→ **Set task**: Reproduce the lines below, swapping "Inventory tab" for "Orders tab" and leaving everything else unchanged.
** START OF Task material **
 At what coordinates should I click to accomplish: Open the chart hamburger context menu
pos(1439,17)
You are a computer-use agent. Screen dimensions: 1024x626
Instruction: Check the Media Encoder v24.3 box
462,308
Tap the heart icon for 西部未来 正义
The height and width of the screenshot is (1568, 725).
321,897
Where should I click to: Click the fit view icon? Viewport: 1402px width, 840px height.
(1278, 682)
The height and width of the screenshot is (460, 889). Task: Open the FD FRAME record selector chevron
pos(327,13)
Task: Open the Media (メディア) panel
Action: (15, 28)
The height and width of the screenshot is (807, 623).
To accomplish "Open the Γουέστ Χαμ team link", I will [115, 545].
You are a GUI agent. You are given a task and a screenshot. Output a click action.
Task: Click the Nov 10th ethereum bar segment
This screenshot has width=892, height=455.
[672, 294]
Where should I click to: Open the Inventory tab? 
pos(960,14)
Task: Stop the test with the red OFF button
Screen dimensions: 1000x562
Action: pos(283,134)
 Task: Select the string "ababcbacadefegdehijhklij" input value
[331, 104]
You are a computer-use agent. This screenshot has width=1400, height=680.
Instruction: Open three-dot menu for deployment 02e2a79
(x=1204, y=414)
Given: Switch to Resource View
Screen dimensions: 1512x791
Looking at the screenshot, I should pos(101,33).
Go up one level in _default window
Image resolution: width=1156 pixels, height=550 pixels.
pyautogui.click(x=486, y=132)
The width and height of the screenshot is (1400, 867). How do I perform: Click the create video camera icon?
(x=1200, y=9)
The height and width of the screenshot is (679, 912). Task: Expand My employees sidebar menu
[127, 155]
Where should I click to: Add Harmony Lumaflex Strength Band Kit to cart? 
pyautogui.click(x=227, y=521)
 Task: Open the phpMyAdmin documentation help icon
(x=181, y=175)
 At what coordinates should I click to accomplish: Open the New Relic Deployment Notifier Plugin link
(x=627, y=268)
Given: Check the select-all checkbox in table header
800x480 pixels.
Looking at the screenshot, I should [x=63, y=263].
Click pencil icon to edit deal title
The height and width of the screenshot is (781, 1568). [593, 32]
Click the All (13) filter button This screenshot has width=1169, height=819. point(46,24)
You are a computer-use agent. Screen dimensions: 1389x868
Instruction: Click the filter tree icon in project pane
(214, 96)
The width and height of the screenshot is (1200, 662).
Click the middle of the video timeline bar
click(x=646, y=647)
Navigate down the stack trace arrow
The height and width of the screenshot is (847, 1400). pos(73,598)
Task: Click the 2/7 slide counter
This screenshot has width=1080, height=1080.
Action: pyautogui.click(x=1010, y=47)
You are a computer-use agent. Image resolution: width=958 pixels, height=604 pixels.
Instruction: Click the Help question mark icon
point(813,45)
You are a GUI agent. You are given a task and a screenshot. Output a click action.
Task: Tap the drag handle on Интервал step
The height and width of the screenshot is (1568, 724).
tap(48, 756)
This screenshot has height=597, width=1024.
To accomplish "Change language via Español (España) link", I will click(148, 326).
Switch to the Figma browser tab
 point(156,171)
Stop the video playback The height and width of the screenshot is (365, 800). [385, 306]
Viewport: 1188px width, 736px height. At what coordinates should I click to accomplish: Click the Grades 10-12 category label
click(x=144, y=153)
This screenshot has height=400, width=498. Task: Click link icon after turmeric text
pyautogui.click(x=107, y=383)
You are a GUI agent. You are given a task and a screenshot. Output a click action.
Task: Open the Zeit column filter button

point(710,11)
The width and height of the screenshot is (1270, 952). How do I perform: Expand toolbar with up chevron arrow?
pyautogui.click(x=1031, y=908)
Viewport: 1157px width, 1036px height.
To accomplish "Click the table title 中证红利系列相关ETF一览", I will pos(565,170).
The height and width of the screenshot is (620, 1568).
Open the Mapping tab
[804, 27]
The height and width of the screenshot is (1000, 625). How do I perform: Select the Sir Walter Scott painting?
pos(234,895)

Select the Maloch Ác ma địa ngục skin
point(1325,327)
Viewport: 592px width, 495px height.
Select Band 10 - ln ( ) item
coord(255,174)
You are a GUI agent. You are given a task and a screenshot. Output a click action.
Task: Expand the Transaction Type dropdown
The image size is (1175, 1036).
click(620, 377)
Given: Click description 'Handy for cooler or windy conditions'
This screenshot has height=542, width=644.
** END OF Task material **
→ **Expected output**:
 At what coordinates should I click to accomplish: Open the chart hamburger context menu
pos(1439,17)
You are a computer-use agent. Screen dimensions: 1024x626
Instruction: Check the Media Encoder v24.3 box
462,308
Tap the heart icon for 西部未来 正义
The height and width of the screenshot is (1568, 725).
321,897
Where should I click to: Click the fit view icon? Viewport: 1402px width, 840px height.
(1278, 682)
The height and width of the screenshot is (460, 889). Task: Open the FD FRAME record selector chevron
pos(327,13)
Task: Open the Media (メディア) panel
Action: (15, 28)
The height and width of the screenshot is (807, 623).
To accomplish "Open the Γουέστ Χαμ team link", I will [115, 545].
You are a GUI agent. You are given a task and a screenshot. Output a click action.
Task: Click the Nov 10th ethereum bar segment
This screenshot has width=892, height=455.
[672, 294]
Where should I click to: Open the Orders tab? 
pos(960,14)
Task: Stop the test with the red OFF button
Screen dimensions: 1000x562
Action: pos(283,134)
 Task: Select the string "ababcbacadefegdehijhklij" input value
[331, 104]
You are a computer-use agent. This screenshot has width=1400, height=680.
Instruction: Open three-dot menu for deployment 02e2a79
(x=1204, y=414)
Given: Switch to Resource View
Screen dimensions: 1512x791
Looking at the screenshot, I should pos(101,33).
Go up one level in _default window
Image resolution: width=1156 pixels, height=550 pixels.
pyautogui.click(x=486, y=132)
The width and height of the screenshot is (1400, 867). How do I perform: Click the create video camera icon?
(x=1200, y=9)
The height and width of the screenshot is (679, 912). Task: Expand My employees sidebar menu
[127, 155]
Where should I click to: Add Harmony Lumaflex Strength Band Kit to cart? 
pyautogui.click(x=227, y=521)
 Task: Open the phpMyAdmin documentation help icon
(x=181, y=175)
 At what coordinates should I click to accomplish: Open the New Relic Deployment Notifier Plugin link
(x=627, y=268)
Given: Check the select-all checkbox in table header
800x480 pixels.
Looking at the screenshot, I should [x=63, y=263].
Click pencil icon to edit deal title
The height and width of the screenshot is (781, 1568). [593, 32]
Click the All (13) filter button This screenshot has width=1169, height=819. point(46,24)
You are a computer-use agent. Screen dimensions: 1389x868
Instruction: Click the filter tree icon in project pane
(214, 96)
The width and height of the screenshot is (1200, 662).
Click the middle of the video timeline bar
click(x=646, y=647)
Navigate down the stack trace arrow
The height and width of the screenshot is (847, 1400). pos(73,598)
Task: Click the 2/7 slide counter
This screenshot has width=1080, height=1080.
Action: pyautogui.click(x=1010, y=47)
You are a computer-use agent. Image resolution: width=958 pixels, height=604 pixels.
Instruction: Click the Help question mark icon
point(813,45)
You are a GUI agent. You are given a task and a screenshot. Output a click action.
Task: Tap the drag handle on Интервал step
The height and width of the screenshot is (1568, 724).
tap(48, 756)
This screenshot has height=597, width=1024.
To accomplish "Change language via Español (España) link", I will click(148, 326).
Switch to the Figma browser tab
 point(156,171)
Stop the video playback The height and width of the screenshot is (365, 800). [385, 306]
Viewport: 1188px width, 736px height. At what coordinates should I click to accomplish: Click the Grades 10-12 category label
click(x=144, y=153)
This screenshot has height=400, width=498. Task: Click link icon after turmeric text
pyautogui.click(x=107, y=383)
You are a GUI agent. You are given a task and a screenshot. Output a click action.
Task: Open the Zeit column filter button

point(710,11)
The width and height of the screenshot is (1270, 952). How do I perform: Expand toolbar with up chevron arrow?
pyautogui.click(x=1031, y=908)
Viewport: 1157px width, 1036px height.
To accomplish "Click the table title 中证红利系列相关ETF一览", I will pos(565,170).
The height and width of the screenshot is (620, 1568).
Open the Mapping tab
[804, 27]
The height and width of the screenshot is (1000, 625). How do I perform: Select the Sir Walter Scott painting?
pos(234,895)

Select the Maloch Ác ma địa ngục skin
point(1325,327)
Viewport: 592px width, 495px height.
Select Band 10 - ln ( ) item
coord(255,174)
You are a GUI agent. You are given a task and a screenshot. Output a click action.
Task: Expand the Transaction Type dropdown
The image size is (1175, 1036).
click(620, 377)
Given: Click description 'Handy for cooler or windy conditions'
This screenshot has height=542, width=644.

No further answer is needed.